Plenary: Space Science; 10 July; 13:30 - 14:25; JG Hall
The Sun in Focus: From Early Telescopes to High-Resolution Physics
From its earliest presence in southern African cosmology, where the Sun was revered in San and Nguni traditions as a life-giving and regulating force, to its formal study within the Royal Astronomical Society era of systematic observation, our understanding of the Sun has evolved through a remarkable fusion of culture, geography, and technology. This plenary traces the evolution of solar observation from early sunspot sketches to modern diffraction-limited imaging with the Swedish 1-m Solar Telescope and more recently with the Daniel K Inouye 4-m Solar Telescope. These advances have transformed the Sun from a distant luminous disk into a dynamic, multi-layered plasma system, where fine-scale magnetic structuring and energy transport processes are now resolved across multiple spectral domains.
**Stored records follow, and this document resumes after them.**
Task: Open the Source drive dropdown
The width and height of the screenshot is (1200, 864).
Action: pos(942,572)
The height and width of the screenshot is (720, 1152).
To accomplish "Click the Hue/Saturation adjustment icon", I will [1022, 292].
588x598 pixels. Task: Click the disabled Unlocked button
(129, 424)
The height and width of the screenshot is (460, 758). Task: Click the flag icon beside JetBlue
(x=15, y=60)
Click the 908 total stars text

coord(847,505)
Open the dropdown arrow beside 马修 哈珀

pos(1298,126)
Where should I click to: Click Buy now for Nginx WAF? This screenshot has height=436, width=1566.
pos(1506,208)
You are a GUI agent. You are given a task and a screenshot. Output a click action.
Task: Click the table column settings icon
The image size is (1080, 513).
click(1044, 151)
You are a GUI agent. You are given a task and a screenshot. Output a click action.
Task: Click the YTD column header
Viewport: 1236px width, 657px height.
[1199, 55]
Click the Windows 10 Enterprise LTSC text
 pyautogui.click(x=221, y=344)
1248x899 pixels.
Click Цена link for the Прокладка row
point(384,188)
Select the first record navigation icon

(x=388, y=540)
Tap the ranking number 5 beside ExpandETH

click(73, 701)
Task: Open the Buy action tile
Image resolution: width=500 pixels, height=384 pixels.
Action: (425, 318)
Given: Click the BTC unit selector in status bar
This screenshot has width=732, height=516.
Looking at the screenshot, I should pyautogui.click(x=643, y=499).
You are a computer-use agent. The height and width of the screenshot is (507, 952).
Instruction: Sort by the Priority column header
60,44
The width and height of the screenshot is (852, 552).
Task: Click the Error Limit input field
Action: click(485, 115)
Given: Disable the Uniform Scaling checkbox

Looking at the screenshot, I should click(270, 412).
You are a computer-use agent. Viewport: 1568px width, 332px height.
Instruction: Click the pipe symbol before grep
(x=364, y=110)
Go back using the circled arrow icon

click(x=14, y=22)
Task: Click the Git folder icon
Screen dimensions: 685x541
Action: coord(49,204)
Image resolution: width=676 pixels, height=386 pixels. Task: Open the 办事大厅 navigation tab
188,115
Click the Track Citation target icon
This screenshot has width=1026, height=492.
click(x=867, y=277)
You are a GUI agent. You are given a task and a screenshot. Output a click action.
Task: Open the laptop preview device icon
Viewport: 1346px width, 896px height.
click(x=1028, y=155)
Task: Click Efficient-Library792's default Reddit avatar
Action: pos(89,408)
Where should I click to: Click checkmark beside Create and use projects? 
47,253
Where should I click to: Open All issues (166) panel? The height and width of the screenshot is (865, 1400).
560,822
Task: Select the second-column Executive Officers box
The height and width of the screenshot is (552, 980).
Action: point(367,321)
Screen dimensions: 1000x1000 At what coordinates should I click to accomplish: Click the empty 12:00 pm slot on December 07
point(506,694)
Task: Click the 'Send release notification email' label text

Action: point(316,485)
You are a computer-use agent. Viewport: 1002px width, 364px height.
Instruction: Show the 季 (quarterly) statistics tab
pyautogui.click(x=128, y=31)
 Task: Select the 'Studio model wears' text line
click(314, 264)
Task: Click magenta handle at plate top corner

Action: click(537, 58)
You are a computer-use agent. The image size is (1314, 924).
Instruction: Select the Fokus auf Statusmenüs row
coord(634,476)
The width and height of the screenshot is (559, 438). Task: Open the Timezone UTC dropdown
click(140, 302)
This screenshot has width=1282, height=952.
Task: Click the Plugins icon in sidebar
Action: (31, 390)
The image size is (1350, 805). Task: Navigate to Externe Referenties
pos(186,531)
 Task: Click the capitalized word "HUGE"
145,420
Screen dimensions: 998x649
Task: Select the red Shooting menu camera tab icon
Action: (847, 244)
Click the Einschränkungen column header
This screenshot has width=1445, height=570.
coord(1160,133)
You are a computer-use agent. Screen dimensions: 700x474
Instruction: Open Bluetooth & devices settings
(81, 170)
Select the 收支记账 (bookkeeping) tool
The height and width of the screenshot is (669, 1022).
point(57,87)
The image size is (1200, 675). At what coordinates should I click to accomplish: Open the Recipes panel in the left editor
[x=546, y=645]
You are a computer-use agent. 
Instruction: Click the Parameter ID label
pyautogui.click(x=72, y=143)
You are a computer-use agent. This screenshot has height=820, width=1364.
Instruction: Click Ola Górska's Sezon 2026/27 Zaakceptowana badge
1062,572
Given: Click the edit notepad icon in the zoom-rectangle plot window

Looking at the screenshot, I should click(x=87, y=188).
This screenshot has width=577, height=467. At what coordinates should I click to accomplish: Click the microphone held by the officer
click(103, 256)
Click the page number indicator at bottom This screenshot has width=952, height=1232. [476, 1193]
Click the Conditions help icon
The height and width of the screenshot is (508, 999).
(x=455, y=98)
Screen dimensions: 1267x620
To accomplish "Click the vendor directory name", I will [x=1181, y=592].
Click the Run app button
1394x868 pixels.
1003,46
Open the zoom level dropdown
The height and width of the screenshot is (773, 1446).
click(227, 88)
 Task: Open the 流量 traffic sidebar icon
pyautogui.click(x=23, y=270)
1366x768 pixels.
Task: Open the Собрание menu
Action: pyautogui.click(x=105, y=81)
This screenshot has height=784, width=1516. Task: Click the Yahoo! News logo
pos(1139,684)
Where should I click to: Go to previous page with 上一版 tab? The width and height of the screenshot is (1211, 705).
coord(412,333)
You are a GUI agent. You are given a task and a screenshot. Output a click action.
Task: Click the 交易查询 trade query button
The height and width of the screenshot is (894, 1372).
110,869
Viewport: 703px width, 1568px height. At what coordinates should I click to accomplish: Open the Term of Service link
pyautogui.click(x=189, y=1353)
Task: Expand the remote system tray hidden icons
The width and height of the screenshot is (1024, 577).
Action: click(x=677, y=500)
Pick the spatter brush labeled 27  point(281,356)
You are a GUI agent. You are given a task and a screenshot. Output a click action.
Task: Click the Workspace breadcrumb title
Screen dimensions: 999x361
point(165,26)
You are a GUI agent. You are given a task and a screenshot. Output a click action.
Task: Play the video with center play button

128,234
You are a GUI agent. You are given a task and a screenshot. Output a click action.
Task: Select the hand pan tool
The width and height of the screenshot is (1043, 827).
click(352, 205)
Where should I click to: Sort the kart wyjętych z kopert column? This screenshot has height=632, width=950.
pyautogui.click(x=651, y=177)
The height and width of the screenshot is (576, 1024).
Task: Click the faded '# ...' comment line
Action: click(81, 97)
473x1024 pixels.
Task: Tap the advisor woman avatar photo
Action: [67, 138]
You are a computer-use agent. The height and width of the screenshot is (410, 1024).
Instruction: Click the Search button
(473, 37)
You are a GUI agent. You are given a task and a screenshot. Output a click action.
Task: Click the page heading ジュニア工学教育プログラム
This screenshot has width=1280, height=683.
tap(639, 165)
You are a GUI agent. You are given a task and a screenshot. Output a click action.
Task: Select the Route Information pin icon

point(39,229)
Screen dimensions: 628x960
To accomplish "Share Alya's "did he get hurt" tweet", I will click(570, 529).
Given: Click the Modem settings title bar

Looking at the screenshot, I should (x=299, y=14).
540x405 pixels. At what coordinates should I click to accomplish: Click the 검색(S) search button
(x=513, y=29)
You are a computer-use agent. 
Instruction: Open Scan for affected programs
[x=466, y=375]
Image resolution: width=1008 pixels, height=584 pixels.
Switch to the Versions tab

The talk highlights how increasing spatial, temporal, and spectral resolution, combined with global collaborations involving institutions such as the South African Astronomical Observatory, has deepened our understanding of the coupled photosphere–chromosphere–corona system and its role in space weather. By bridging heritage, international collaboration, and cutting-edge technology, we move closer to unlocking the fundamental plasma physics governing our nearest star.